European Primary Care Cardiovascular Society

Ferric carboxymaltose reduces hospitalization risk in HF patients with iron deficiency

News - Sep. 12, 2023

Effects of FCM on recurrent HF hospitalizations: an individual participant data meta-analysis

Presented at the ESC congress 2023 by: Piotr Ponikowski, MD, PhD - Wroclaw, Poland

Introduction and methods

Beneficial effects of intravenous ferric carboxymaltose (FCM) on exercise capacity and quality of life have been shown in HF patients with iron deficiency. However, there is still uncertainty as to whether this treatment also reduces their risk of clinical events.
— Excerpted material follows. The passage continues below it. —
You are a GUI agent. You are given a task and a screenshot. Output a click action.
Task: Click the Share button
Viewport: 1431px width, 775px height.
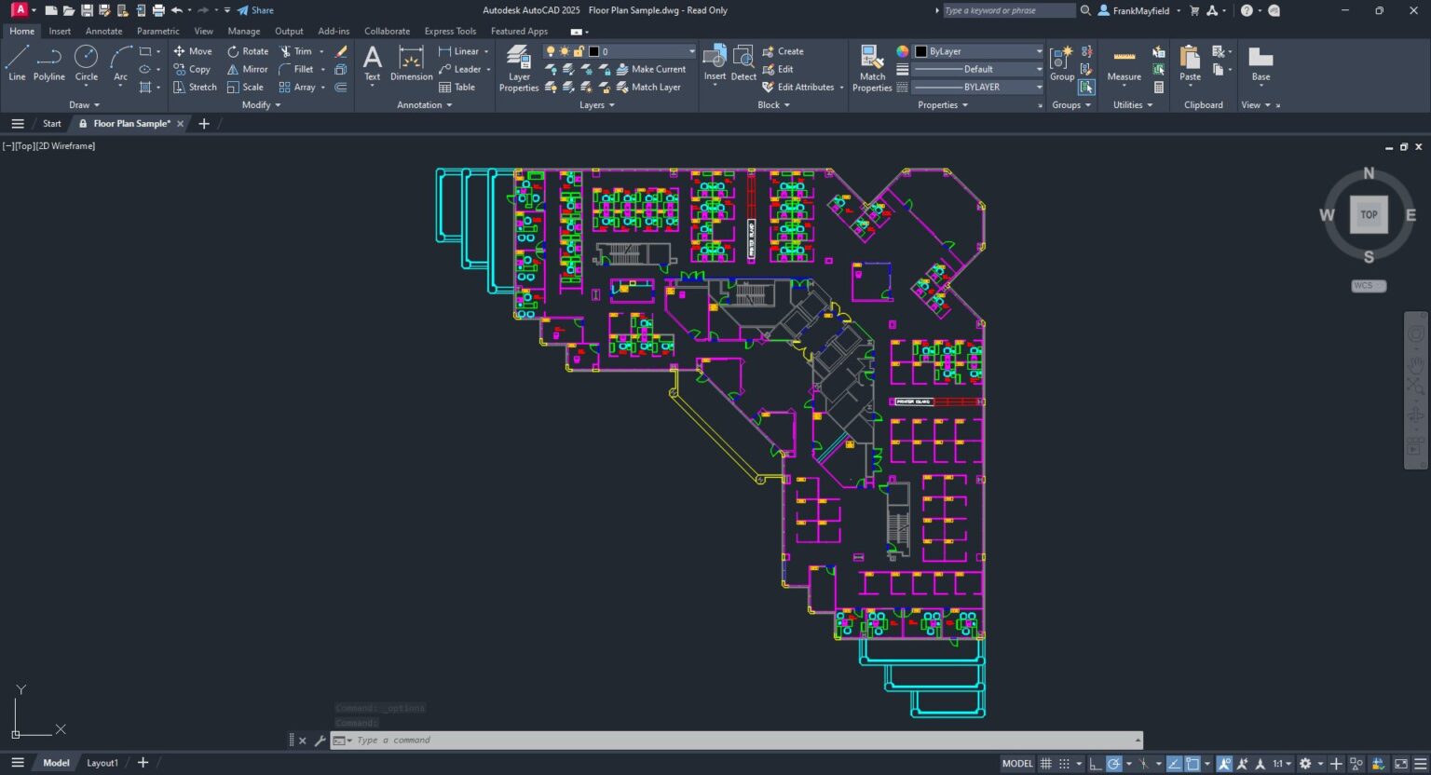point(254,10)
In this meta-analysis, individual-participant data were pooled from 3 placebo-controlled RCTs with long-term follow- up (≥12 months) investigating the efficacy of intravenous FCM versus placebo in a total of 4475 patients with HF (HFrEF or HFmrEF) and iron deficiency: the CONFIRM-HF, AFFIRM-AHF, and HEART-FID trials.
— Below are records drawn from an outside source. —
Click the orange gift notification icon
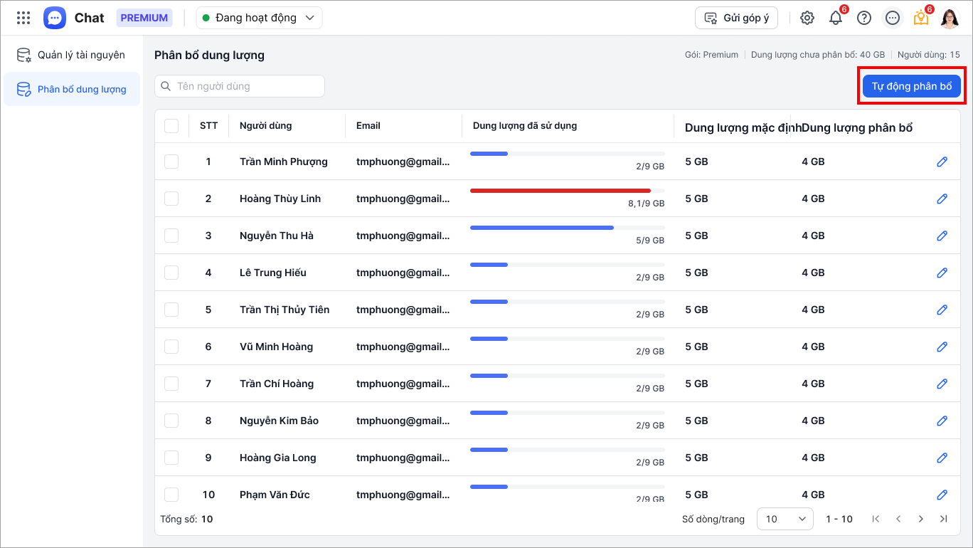Viewport: 973px width, 548px height. pos(921,18)
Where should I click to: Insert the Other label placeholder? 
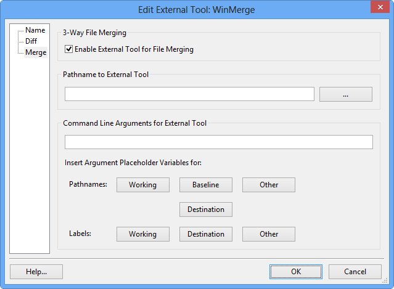[268, 234]
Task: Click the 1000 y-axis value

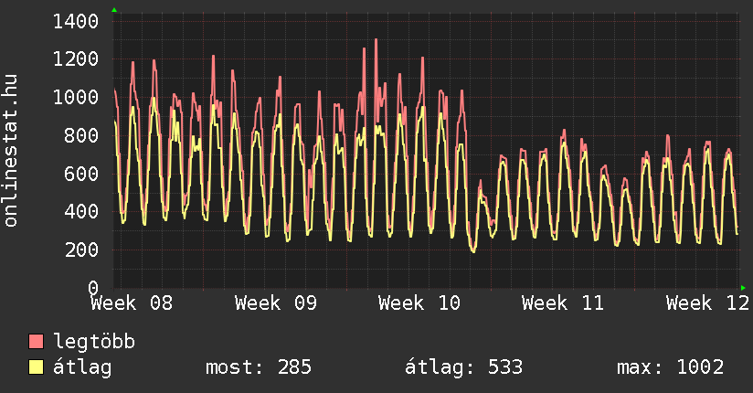Action: [x=76, y=97]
The 2 prespecified primary efficacy endpoints were: (1) composite outcome of total CV hospitalizations or CV death at 52 weeks; and (2) composite outcome of total HF hospitalizations or CV death at 52 weeks. In addition, there were 9 key secondary efficacy endpoints, including the individual components of the composite endpoints. Safety was also assessed.

Main results

Conclusion

In this largest pooled analysis of FCM trials to date, intravenous FCM reduced the risk of the coprimary composite endpoint of total CV hospitalizations or CV death by 14% in patients with HFrEF/HFmrEF and iron deficiency. However, there was no significant effect of FCM on the other coprimary composite endpoint of total HF hospitalizations or CV death, nor on mortality alone.